_Brief_. Look through the records below for the line holding "Image resolution: width=728". Write it out exactly, with each following line through the line holding "You are a computer-use agent. This".

_Records supplied_.
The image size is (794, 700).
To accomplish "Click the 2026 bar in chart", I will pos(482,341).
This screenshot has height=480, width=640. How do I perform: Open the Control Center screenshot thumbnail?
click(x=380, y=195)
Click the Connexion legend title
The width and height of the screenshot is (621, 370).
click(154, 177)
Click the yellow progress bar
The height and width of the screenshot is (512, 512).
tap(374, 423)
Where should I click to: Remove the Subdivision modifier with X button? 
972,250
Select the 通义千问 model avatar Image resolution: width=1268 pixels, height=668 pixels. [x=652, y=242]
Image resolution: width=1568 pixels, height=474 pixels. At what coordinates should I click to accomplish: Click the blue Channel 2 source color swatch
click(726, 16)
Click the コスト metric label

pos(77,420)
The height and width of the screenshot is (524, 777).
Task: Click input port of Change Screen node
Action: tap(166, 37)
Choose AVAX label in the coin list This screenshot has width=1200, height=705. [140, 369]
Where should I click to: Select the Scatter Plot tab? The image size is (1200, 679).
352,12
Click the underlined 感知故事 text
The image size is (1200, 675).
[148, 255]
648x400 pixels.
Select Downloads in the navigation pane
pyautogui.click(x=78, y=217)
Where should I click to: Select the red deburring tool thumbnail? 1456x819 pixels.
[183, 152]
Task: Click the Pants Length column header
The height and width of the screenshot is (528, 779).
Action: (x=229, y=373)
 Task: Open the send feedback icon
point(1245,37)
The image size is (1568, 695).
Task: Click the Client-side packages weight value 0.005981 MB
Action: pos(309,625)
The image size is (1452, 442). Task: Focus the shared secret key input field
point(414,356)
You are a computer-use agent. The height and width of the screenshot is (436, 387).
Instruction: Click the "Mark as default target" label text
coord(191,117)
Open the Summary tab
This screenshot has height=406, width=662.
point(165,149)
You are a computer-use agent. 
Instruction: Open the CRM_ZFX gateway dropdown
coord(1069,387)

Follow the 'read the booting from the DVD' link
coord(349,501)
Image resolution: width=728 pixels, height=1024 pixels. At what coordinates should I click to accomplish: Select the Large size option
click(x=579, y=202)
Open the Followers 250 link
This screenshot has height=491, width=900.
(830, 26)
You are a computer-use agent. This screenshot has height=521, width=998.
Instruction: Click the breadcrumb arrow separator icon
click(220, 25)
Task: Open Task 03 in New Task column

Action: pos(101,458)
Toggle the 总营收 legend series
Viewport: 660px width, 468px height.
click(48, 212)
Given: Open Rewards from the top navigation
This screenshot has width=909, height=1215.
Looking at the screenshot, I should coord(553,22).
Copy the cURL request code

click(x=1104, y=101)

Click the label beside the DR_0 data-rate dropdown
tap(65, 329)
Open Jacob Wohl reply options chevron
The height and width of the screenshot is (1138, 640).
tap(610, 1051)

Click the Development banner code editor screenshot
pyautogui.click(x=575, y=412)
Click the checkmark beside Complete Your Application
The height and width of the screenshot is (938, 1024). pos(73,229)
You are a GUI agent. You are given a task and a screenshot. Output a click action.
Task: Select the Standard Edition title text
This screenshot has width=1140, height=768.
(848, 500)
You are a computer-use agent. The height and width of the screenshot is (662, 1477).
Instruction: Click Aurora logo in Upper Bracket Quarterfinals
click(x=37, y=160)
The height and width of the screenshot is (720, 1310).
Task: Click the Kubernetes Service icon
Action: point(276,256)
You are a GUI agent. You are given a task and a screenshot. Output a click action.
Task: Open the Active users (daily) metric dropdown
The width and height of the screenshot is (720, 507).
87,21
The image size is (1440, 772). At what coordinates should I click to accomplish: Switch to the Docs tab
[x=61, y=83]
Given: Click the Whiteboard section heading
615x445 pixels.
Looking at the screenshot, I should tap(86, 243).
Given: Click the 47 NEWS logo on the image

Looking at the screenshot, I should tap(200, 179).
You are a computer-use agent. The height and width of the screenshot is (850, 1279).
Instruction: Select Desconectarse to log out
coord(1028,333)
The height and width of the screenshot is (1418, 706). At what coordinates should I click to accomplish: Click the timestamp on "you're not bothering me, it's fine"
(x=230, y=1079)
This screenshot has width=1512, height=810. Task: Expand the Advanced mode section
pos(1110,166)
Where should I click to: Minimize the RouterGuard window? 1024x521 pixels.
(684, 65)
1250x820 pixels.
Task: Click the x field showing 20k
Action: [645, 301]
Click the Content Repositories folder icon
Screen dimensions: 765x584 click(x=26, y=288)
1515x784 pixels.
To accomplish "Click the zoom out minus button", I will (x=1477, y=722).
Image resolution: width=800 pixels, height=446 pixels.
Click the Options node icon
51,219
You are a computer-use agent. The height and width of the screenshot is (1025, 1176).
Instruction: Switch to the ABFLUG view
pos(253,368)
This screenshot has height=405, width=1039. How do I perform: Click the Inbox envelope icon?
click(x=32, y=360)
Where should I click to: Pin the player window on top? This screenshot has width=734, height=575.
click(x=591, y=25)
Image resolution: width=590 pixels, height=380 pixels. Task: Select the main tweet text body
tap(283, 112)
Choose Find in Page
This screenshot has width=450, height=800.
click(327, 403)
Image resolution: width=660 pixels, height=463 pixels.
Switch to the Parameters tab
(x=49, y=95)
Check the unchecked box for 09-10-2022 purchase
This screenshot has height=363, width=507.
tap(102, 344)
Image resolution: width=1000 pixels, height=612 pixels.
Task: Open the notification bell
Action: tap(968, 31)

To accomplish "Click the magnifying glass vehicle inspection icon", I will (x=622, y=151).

_Answer space_.
Image resolution: width=728 pixels, height=1024 pixels. At what coordinates should I click to accomplish: Select the Large size option
click(x=579, y=202)
Open the Followers 250 link
This screenshot has height=491, width=900.
(830, 26)
You are a computer-use agent. This screenshot has height=521, width=998.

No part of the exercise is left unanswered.